Published online Apr 15, 2024. doi: 10.4251/wjgo.v16.i4.1532
Peer-review started: December 5, 2023
First decision: December 14, 2023
Revised: December 29, 2023
Accepted: February 3, 2024
Article in press: February 3, 2024
Published online: April 15, 2024
Peutz-Jeghers syndrome (PJS) is a rare hereditary tumor disease with autosomal dominant inheritance that primarily results from mutations in the STK11 gene. While certain missense variations of the STK11 gene have been identified and classified as pathogenic or likely pathogenic, numerous missense variations still remain as variants of uncertain significance (VUS). This ambiguity makes it challenging to establish the association between these variations and PJS, which poses significant challenges for clinical treatment management and fertility selection.
Among the 9 PJS families evaluated at our hospital, 2 patients with PJS were identified as having missense variations through whole-exome sequencing and were classified as VUS. Understanding how the function of STK11 is disrupted may contribute to a better understanding of the pathogenesis of PJS and the molecular mechanisms involved in the carcinogenesis process. Clarifying the pathogenicity of variations can offer patients the most appropriate reproductive guidance.
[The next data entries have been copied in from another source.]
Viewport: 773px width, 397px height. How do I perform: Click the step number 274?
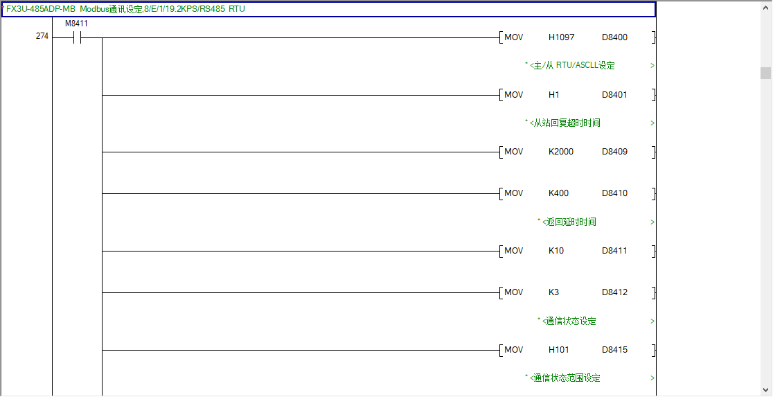tap(42, 37)
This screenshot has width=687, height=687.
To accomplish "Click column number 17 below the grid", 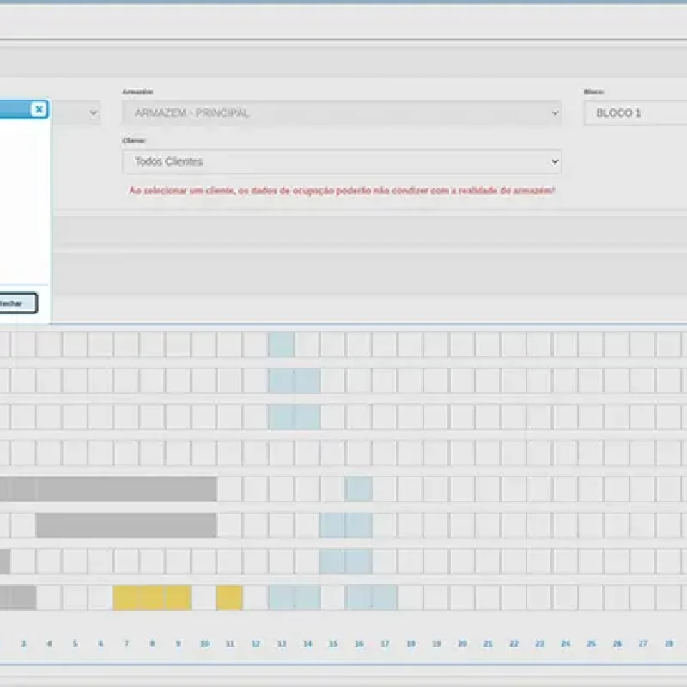I will point(384,641).
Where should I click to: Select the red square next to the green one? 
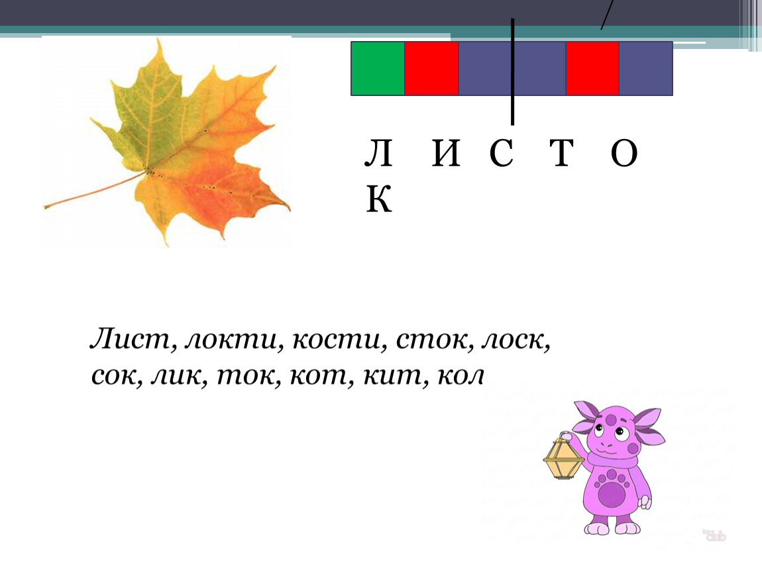pos(431,68)
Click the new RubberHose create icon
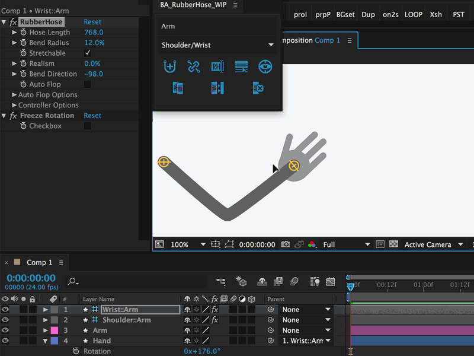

To clarify the pathogenicity of these two missense variations and to better provide patients with health management and fertility guidance.
This study used whole-exome gene sequencing and Sanger sequencing methods to identify gene variants, combining bioinformatics analysis, quantitative polymerase chain reaction, immunoblotting, immunohistochemistry, and a variety of in vitro and in vivo functional assays to investigate pathogenicity.
Bioinformatics software analysis indicated that these two missense variants are deleterious. The phosphorylation levels of adenosine monophosphate-activated protein kinase (AMPK) and liver kinase B1 in the variant group were significantly lower than those in the wild-type group. Both missense STK11 variants promoted the proliferation of HeLa cells. The expression of phosphorylated-AMPK was significantly lower in PJS patients with a missense variant in gastric, colon, and uterine polyps compared to non-PJS patients. These missense variants inactivate the STK11 gene, disrupting the regulation of downstream AMPK proteins, thereby mediating the occurrence of PJS. As a result, they are interpreted as likely pathogenic, providing valuable information for patients in reproductive decision-making.
These findings provide a basis for further research on and reanalysis of clinical decision making related to rare disease missense VUS.
Further investigation into the role of STK11 gene in mediating PJS is required. Identifying the pathogenicity of more missense VUS is crucial to offer more accurate medical services for patients.